Problem description ▸
Copy out the records in full, word for word, without pictures.

*** Opening of Extracted entries ***

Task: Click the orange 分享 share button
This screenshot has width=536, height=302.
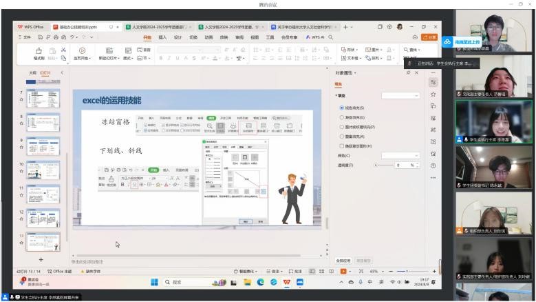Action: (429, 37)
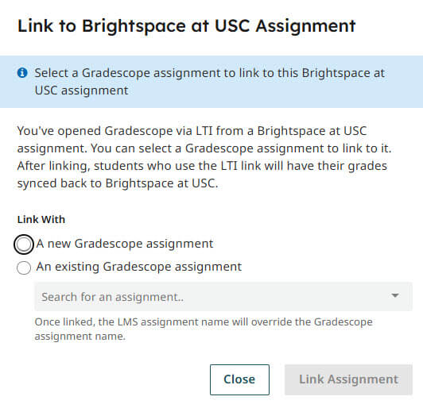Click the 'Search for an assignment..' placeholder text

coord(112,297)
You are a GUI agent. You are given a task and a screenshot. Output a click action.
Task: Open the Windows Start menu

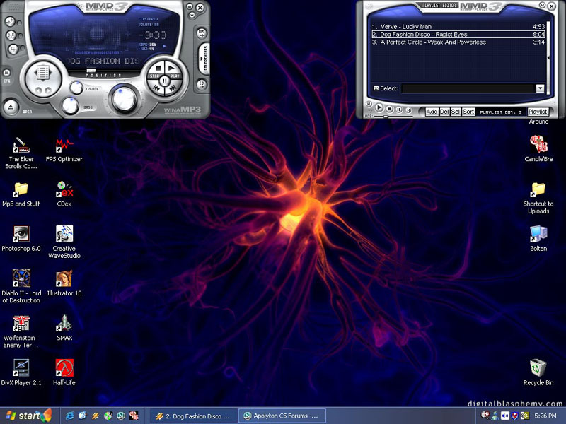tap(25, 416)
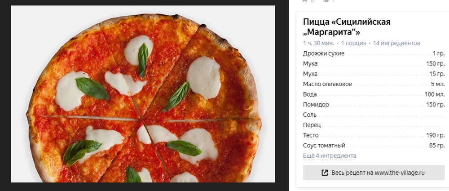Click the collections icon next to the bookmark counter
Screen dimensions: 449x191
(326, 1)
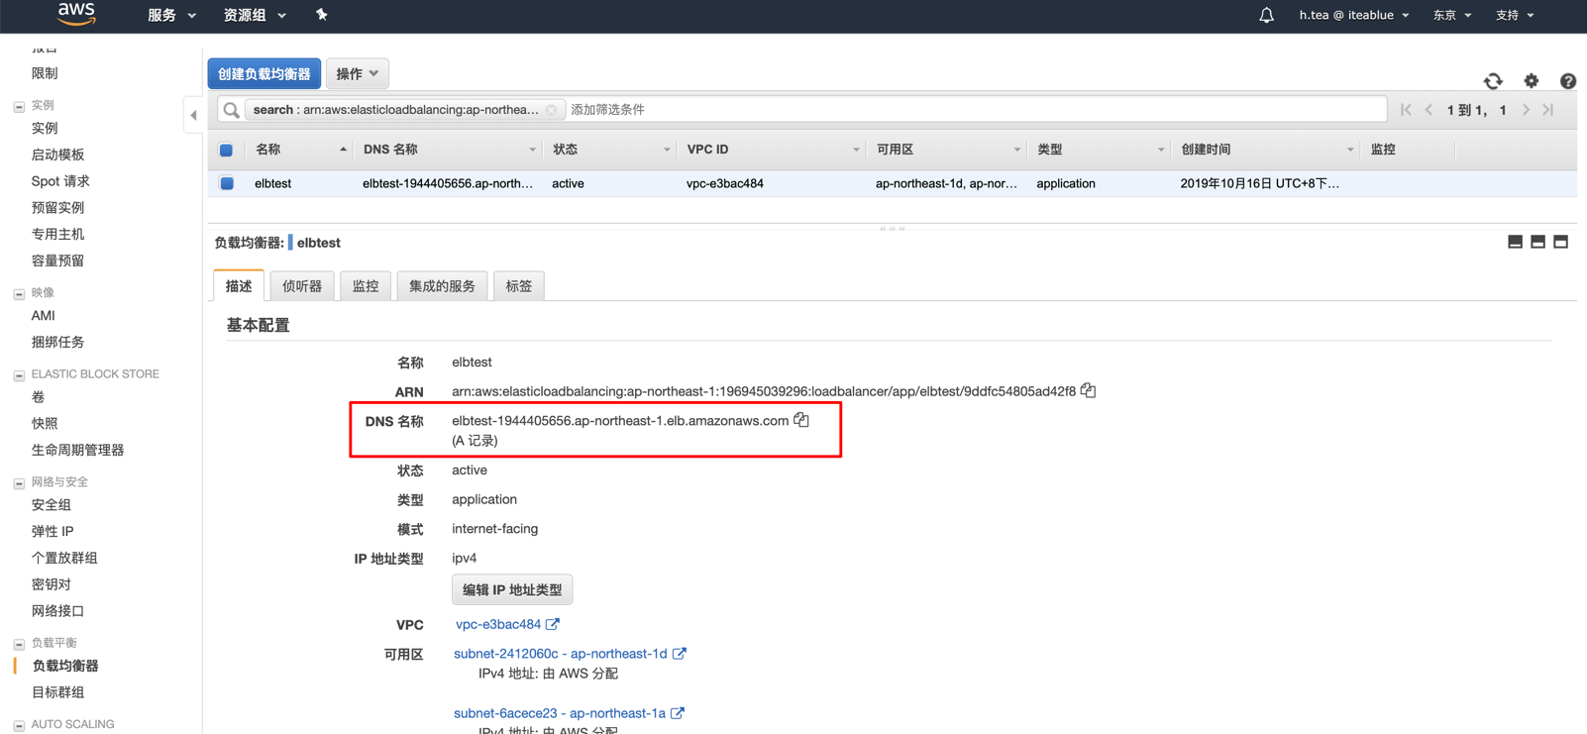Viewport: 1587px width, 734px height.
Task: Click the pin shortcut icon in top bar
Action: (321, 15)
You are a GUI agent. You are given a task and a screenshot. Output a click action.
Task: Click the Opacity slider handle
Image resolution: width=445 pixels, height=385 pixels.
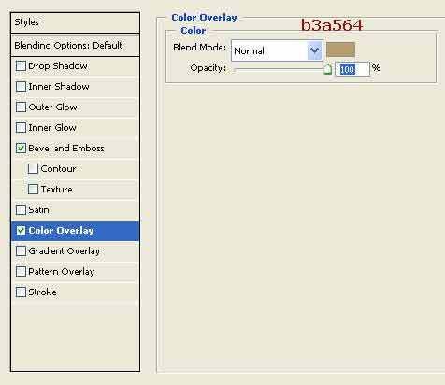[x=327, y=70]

*** Close of Extracted entries ***

Response area ▸
Task: Click the orange 分享 share button
This screenshot has width=536, height=302.
Action: (429, 37)
Click the 'Search for an assignment..' placeholder text

coord(112,297)
You are a GUI agent. You are given a task and a screenshot. Output a click action.
Task: Open the Windows Start menu

tap(25, 416)
Click the collections icon next to the bookmark counter
Screen dimensions: 449x191
(326, 1)
Viewport: 1587px width, 734px height.
Task: Click the pin shortcut icon in top bar
Action: (321, 15)
You are a GUI agent. You are given a task and a screenshot. Output a click action.
Task: Click the Opacity slider handle
Image resolution: width=445 pixels, height=385 pixels.
[x=327, y=70]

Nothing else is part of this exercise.